Document section
++++++++++++++++++++

But things are blissful and cooperative in
this breakthrough effort, which sports more fashion faux pas (isn’t “faux
pas” the plural of “faux pas”?) than Rip Taylor’s retirement bash and takes
place in a neo-futuristic beauty parlor whose patrons spend less time getting
the old shampoo, trim and shave than booty dancing around the parlor and
shaming the one man who dares lurk around Itz Shear Destiny or whatever
the place is called.
And, in closing, here’s a line copped from
my original review of this video, written in the summer of 1999: “If you
like ‘Bills, Bills, Bills,’ wait until you hear Destiny’s Child’s other
hits, ‘You Ran Up A Damn Balance On My Discovah Card’ and ‘You Shoulda
Had Your Tires Rotated (300 Miles Ago).’” –AH
Fugees (Refugee Camp) – Nappy Heads (1994)
(***) One of many benefits of M2 is
that I can see videos that were made before an act broke through. Take
the Fugees – all you’ll ever see on MTV (or BET, for that matter) are “Killing
Me Softly” and, like, maybe “Ready or Not,” but M2 busts out the stuff
from Blunted on Reality, like the badass clip for “Vocab” and this
real-keepin’-it video from the pre-stardom days of Wyclef, Lauryn and Pras.
“Nappy Heads,” a Max Malkin effort, is shot
in sepia tint on and around the streets of… fuck, I don’t know where. They
don’t give me press kits for this gig. Wyclef spends half the video in
a barber’s chair, where his mini-fro gets scalped, and a raincoat-clad
Lauryn Hill delivers one of the best rhymes of her career*. Hell, all three
of them deliver killer verses, and it makes you almost want to arrest them
for not sticking together and putting out a collective follow-up to The
Score and conquering the fucking hip-hop hemisphere of the TRL globe
once and for all.
Though obscure as hell, the “Nappy Heads”
video was made on a budget so as to appear genuine, though I’ve never seen
it on the other video channels. It’s worth a glance if you’re lucky enough
to stumble upon it. –AH
* = I don’t get it – she started out so much
more credible as a rapper than she eventually became by the time she had
released her acclaimed solo album, when you were wishing she’d just quit
with the rapping and get to the choruses already.
Garbage – I Think I’m Paranoid (1998)

++++++++++++++++++++

Goal
Repeat a passage from the music video reviews word for word, starting at the words containing "(***) One of" and stopping after "Lauryn and Pras.". The entries after these music video reviews were taken from a different source.

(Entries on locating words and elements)

++++++++++++++++++++

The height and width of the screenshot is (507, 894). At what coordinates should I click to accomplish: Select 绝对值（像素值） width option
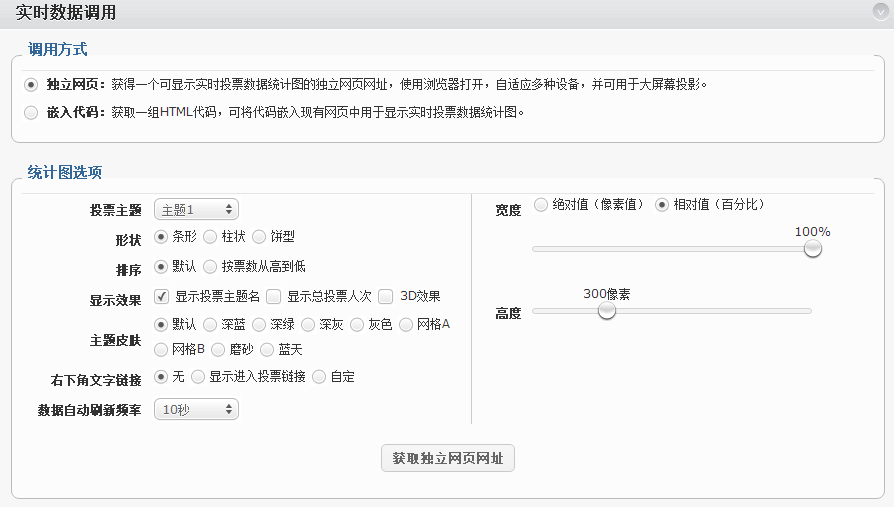[541, 205]
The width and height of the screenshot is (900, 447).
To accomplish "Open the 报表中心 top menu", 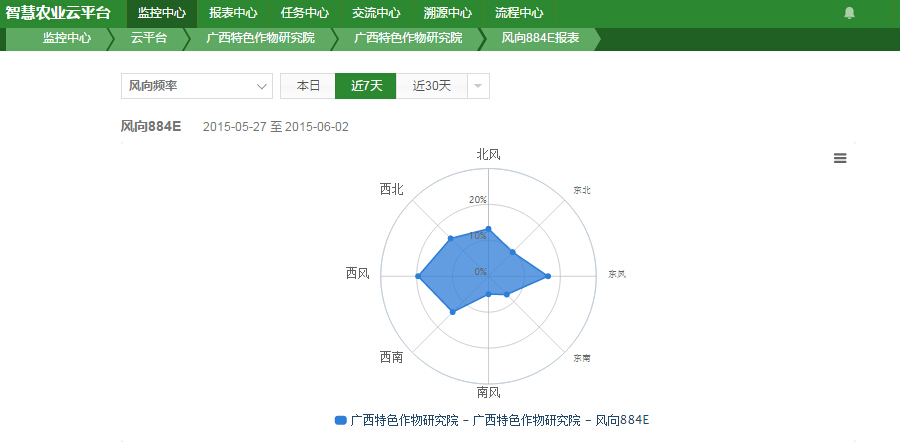I will [x=233, y=13].
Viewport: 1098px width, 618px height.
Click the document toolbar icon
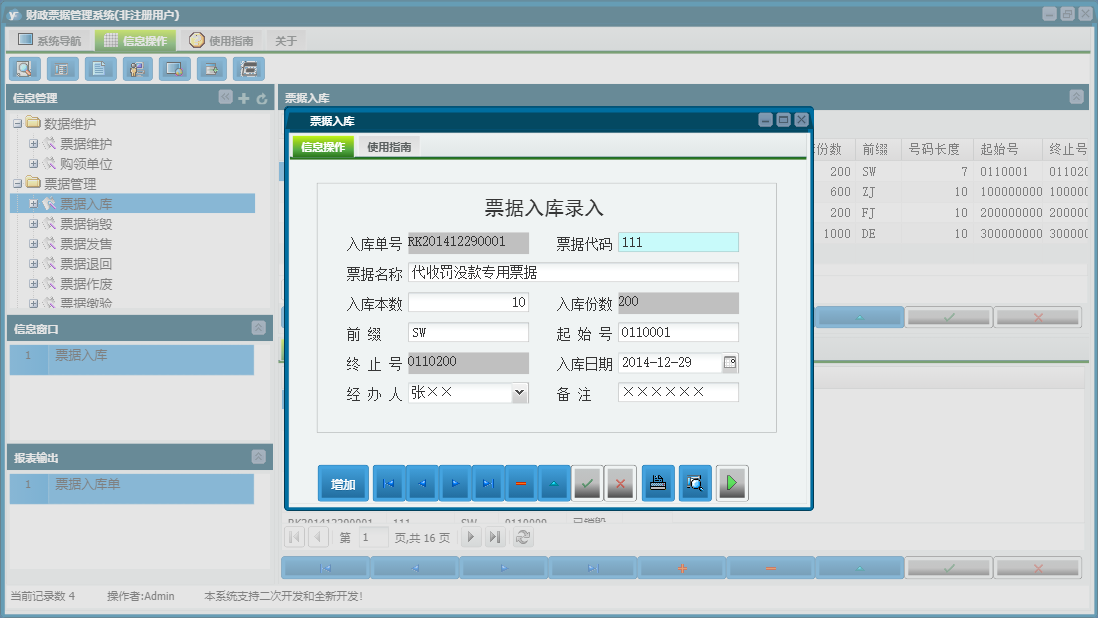[x=99, y=69]
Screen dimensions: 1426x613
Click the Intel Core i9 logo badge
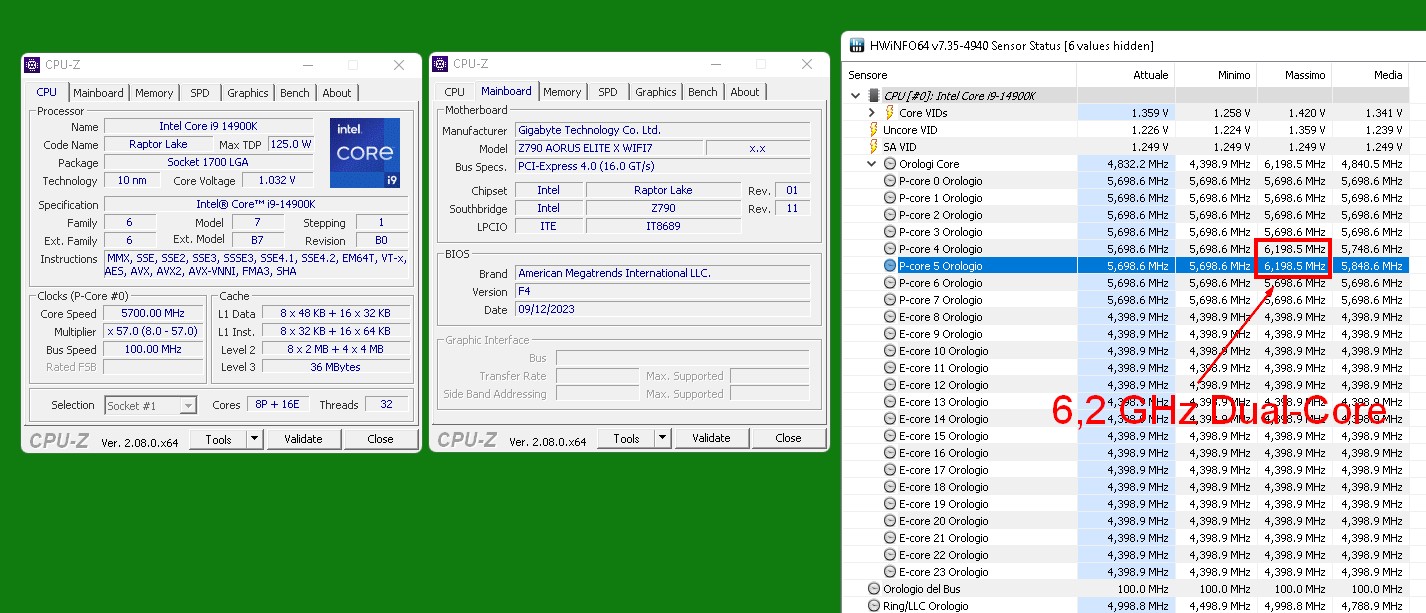pyautogui.click(x=364, y=152)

++++++++++++++++++++

Reply
(***) One of many benefits of M2 is
that I can see videos that were made before an act broke through. Take
the Fugees – all you’ll ever see on MTV (or BET, for that matter) are “Killing
Me Softly” and, like, maybe “Ready or Not,” but M2 busts out the stuff
from Blunted on Reality, like the badass clip for “Vocab” and this
real-keepin’-it video from the pre-stardom days of Wyclef, Lauryn and Pras.